_CONJUNTO DE EXERCÍCIOS_
1. Liste as estratégias de restauração que o texto sobre restauração de florestas nomeia como alternativas além do plantio de mudas.
2. Retome o texto sobre restauração de florestas logo depois da última frase apresentada.

_TEXTO EM ESTUDO_
-- -- --

Isto também se deve à atuação dos órgãos fiscalizadores e mesmo certificadores. Já para Reserva Legal, em função da falta de padronização para regularização da RL entre estados, da inexperiência com restauração de áreas, passíveis de aproveitamento e da resistência para com a RL, as ações têm se restringido na proteção das florestas fora de APP, contabilizadas como RL.

A legislação ambiental possibilita a compensação do déficit de RL fora da propriedade, na mesma bacia hidrográfica, que pode ter vantagem, incorporando áreas de menor aptidão agrícola e/ou já florestadas, sem o ônus da restauração. Muito conhecimento científico sobre matas ciliares tem sido gerado nas últimas décadas, inclusive sobre os processos da sua dinâmica, o que tem conduzido a uma significativa mudança dos programas de restauração, que deixaram de ser mera aplicação de práticas agronômicas ou silviculturais, para assumirem a difícil tarefa da reconstrução das complexas interações existentes numa floresta.

Isto se deveu ao insucesso de muitas iniciativas de restauração e pelo uso indevido de ações de restauração. O desafio atual se concentra na tradução desse conhecimento em práticas de conservação, manejo e de restauração dessas florestas, num custo aceitável. Nessa discussão sobre restauração, um ponto de consenso é que o sucesso depende do efetivo restabelecimento dos processos ecológicos, responsáveis pela reconstrução gradual da floresta e da elevada biodiversidade, incluindo outras formas de vida, grupos da fauna e suas interações.

Esta diversidade pode ser implantada diretamente nas ações de restauração e/ou garantida ao longo do tempo, nas ações. A restauração de floresta, praticada pelo Laboratório de Ecologia e Restauração Florestal, fundamenta-se em três preocupações principais:

1. De estabelecer as ações de recuperação, sempre atentando para o potencial de auto-recuperação existente nas áreas degradadas, que é definido pelo histórico da mesma e pelas características do entorno. As áreas com esse potencial não recebem o plantio imediato de mudas, mas sim ações para expressão da regeneração natural (RN), que após monitora-mento podem ser submetidas ao preenchimento (trechos sem RN) e enriquecimento (resgate da diversidade florística e genética), com mudas ou sementes;

2. De que as iniciativas de restauração resultem na reconstrução de uma floresta com elevada diversidade, garantindo, assim, a sua perpetuação. Para isso, são usadas outras estratégias de restauração, não apenas o plantio de mudas, como a transplante de plântulas alóctone (oriundo de outras áreas), o uso de serapilheira e banco de sementes alóctone, o uso de espécies atrativas da fauna (poleiros naturais e mesmo artificiais), a semeadura direta (plantio da semente) e outras, com base técnica. Pela imprevisibilidade das espécies envolvidas nessas ações, ocorre o resgate de outras formas de vida, além das árvores, e

3. Que todas as ações constituam-se num programa ambiental da propriedade, incorporando o componente ambiental na estrutura de decisão, garantindo a restauração e não degradação, além da racionalização dos recursos. Nesse contexto, um possível uso econômico das APPs é considerado, como:

a. Plantio inicial de espécies agrícolas nas entrelinhas, como forma de manutenção, e
b. O favorecimento de nativas de possível aproveitamento futuro nas linhas, como frutíferas, medicinais e melíferas, restrito às pequenas propriedades familiares.

-- -- --

_Entradas retiradas de uma coleção_
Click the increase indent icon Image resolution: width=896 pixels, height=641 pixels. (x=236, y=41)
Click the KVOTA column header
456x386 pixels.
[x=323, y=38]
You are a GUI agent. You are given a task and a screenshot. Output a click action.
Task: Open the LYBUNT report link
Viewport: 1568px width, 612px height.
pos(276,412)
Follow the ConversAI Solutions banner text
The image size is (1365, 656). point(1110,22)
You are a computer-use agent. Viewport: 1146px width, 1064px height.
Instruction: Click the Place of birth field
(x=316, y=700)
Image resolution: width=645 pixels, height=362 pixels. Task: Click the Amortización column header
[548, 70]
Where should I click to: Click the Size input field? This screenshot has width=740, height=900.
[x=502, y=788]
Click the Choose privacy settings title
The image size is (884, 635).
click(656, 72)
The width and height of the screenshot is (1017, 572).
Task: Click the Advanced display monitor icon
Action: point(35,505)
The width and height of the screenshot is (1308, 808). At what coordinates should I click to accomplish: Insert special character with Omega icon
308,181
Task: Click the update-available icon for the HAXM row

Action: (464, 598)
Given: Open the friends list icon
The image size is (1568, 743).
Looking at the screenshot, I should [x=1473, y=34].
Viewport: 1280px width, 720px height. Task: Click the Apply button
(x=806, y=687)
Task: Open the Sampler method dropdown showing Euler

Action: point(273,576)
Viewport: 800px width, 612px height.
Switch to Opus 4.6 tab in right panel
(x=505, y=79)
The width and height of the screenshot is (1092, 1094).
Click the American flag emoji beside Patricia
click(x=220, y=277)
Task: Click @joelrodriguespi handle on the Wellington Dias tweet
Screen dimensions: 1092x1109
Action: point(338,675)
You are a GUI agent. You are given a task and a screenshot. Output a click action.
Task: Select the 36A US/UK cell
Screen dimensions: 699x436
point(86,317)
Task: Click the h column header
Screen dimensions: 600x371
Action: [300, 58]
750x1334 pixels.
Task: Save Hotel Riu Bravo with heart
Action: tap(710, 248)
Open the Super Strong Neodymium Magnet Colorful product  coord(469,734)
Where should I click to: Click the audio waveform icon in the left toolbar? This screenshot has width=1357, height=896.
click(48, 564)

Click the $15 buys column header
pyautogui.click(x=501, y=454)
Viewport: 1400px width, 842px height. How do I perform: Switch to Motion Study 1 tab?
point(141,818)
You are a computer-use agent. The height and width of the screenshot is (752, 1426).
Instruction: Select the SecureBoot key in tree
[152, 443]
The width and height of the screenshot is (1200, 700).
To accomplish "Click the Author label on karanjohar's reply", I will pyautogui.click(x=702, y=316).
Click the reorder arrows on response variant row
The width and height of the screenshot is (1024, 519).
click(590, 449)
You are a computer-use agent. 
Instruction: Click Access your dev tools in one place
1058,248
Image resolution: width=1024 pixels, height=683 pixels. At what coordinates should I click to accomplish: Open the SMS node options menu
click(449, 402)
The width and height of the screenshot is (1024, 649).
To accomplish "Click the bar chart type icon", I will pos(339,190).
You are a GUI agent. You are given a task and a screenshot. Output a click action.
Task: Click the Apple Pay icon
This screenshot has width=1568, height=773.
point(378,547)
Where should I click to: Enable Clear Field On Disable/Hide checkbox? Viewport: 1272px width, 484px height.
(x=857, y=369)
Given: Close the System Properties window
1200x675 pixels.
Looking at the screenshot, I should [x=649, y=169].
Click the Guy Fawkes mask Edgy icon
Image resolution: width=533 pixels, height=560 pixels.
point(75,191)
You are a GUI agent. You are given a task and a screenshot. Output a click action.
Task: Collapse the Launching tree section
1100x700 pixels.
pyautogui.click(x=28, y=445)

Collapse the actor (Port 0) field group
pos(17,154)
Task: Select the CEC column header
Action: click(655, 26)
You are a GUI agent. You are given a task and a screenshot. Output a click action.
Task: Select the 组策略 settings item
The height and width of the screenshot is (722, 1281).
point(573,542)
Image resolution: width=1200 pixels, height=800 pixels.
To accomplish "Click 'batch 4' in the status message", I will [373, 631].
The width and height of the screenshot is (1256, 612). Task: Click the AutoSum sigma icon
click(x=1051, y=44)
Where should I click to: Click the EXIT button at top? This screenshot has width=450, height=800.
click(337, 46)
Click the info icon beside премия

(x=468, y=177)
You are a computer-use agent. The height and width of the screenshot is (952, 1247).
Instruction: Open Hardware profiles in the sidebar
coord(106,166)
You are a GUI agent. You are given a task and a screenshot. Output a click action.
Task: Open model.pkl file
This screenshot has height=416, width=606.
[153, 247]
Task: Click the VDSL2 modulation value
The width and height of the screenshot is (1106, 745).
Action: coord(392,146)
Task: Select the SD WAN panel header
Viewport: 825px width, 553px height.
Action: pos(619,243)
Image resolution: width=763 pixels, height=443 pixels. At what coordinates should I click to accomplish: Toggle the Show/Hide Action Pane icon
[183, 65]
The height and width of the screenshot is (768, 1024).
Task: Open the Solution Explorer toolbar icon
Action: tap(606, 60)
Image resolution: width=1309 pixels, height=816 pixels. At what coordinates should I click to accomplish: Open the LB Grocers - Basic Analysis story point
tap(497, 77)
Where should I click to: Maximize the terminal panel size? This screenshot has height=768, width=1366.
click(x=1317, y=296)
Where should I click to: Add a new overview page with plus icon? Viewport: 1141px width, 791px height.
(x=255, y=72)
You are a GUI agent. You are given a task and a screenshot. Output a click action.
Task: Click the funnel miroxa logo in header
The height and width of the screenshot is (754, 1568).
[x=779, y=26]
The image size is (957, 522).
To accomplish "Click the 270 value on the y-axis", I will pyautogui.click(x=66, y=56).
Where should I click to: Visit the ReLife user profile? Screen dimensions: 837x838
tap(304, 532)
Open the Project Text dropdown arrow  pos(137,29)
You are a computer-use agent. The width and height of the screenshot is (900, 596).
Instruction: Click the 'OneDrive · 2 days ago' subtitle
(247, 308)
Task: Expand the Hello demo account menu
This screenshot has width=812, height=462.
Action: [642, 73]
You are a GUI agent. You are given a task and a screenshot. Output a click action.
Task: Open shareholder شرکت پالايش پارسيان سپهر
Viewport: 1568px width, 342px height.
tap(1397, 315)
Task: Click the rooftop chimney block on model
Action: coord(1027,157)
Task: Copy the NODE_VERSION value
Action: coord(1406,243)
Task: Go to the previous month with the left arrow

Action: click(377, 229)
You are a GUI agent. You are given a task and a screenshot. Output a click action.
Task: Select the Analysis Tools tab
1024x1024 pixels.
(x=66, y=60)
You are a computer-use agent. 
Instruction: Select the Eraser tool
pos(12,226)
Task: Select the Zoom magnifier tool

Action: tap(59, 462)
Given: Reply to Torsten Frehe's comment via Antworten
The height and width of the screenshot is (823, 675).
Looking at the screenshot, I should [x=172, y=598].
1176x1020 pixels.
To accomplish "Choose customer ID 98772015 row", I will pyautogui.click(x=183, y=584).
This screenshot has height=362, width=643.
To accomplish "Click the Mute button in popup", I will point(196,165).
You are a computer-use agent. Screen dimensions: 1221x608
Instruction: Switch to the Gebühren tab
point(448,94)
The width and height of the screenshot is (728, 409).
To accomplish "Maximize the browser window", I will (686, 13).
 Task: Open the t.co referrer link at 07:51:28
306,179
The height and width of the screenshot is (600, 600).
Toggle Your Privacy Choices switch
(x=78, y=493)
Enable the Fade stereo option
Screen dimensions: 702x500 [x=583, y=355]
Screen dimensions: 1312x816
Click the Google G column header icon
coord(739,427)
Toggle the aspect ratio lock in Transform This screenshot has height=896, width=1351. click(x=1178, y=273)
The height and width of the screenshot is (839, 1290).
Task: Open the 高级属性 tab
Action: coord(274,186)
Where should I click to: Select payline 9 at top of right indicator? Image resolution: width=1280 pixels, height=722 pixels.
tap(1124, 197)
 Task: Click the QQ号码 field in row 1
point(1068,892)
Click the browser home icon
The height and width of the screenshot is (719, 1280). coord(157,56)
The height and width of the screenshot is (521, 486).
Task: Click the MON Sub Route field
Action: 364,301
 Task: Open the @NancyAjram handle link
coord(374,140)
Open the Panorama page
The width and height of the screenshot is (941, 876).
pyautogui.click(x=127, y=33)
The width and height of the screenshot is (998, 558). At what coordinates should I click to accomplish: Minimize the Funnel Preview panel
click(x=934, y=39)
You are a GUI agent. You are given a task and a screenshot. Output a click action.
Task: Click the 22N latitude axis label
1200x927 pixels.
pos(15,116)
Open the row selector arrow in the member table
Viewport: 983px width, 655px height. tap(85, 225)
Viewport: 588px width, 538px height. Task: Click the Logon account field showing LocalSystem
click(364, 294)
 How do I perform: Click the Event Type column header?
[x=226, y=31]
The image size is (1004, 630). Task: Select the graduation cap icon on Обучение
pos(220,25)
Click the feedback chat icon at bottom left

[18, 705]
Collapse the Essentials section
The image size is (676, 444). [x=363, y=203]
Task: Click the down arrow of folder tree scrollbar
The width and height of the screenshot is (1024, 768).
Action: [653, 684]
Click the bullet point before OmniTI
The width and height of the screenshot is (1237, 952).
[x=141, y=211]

-- -- --

_RESPOSTAS EM ORDEM_
1.
- Transplante de plântulas alóctone (oriundo de outras áreas)
- Uso de serapilheira e banco de sementes alóctone
- Uso de espécies atrativas da fauna (poleiros naturais e mesmo artificiais)
- Semeadura direta (plantio da semente)

2.
No Programa de Adequação Ambiental do LERF, Laboratório de Ecologia e Restauração Florestal da Esalq-USP, estas questões são consideradas e o relatório gerado aponta as irregularidades de cada propriedade, a metodologia mais adequada de restauração de cada situação, as espécies mais adequadas, a marcação de matrizes, a produção de mudas e um cronograma para garantir a restauração em tempo adequado, sem comprometer a viabilidade econômica da propriedade.

Esse relatório é submetido e aprovado nos órgãos licenciadores e constitui-se na base dos processos de certificação ambiental, como FSC, Cerflor, ISO 14000 etc. Até março de 2006, o LERF já protocolou, nos órgãos fiscalizadores, relatórios referentes a 1.020.000 hectares de áreas produtivas, em vários estados brasileiros, tendo já restaurado 3.000 hectares de matas ciliares, e gerado um compromisso anual de 950 hectares por ano, nos próximos 10 anos, que acreditamos se constituir num instrumento de política pública, para adequação ambiental da atividade de produção.